Aku masih ingat saat road trip itu, kami membeli fast food atau makanan di warung sebagai santapan sahur di penginapan kota yang kami singgahi, kemudian berburu restoran keluarga untuk berbuka. Salah satu yang paling kusukai meskipun kejadian itu sudah terjadi belasan tahun lalu adalah saat kami berbuka di tepi sungai Musi, sambil menatap indahnya Jembatan Ampera di malam hari dengan menyantap pindang patin dan gulai udang.
Tempat makan atau penginapan yang kami singgahi saat perjalanan ribuan kilometer di dua pulau itu tidak ada yang mewah memang. Namun itu mewarnai kenangan Ramadan masa kecilku dengan sangat mahal.

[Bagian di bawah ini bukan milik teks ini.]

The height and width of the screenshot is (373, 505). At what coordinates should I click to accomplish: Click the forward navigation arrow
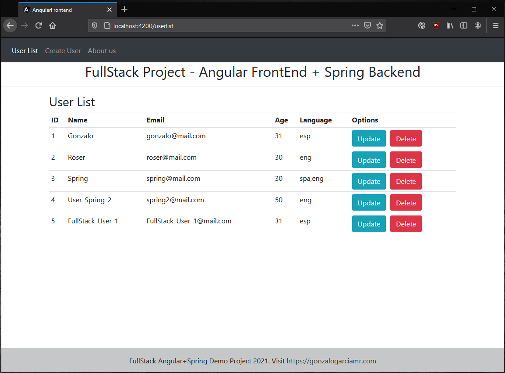coord(25,25)
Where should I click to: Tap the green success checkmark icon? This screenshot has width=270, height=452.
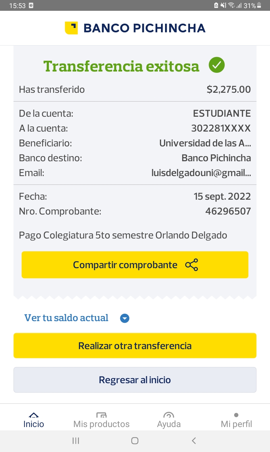point(217,65)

Begitu pula di rumah makuo yang memang berada di dusun pedalaman.
Jangan bayangkan rumah yang rapat dikelilingi tetangga, rumah makuo berada di tanah yang menanjak dengan pemandangan sawah luas di halaman depan. Tak ada tetangga di kanan dan kiri karena jarak dengan rumah lain minimal 300 meter. Hanya ada satu rumah yang memiliki TV, itupun rumah milik ketua jorong (ketua desa) yang harus ditempuh dengan jalan kaki hampir satu kilometer.
Pakuo dan makuo berprofesi sebagai petani, mengerjakan lahan milik keluarga. Anak-anaknya yang sudah dewasa dan lulus SMA kebanyakan merantau ke Jawa atau ibukota provinsi lain di Sumatera. Hanya ada dua kakak sepupuku kala itu yang masih tinggal karena memang masih berusia sekolah. Aku dan kakakku diajak untuk mengikuti sholat tarawih di dua hari terakhir jelang Lebaran.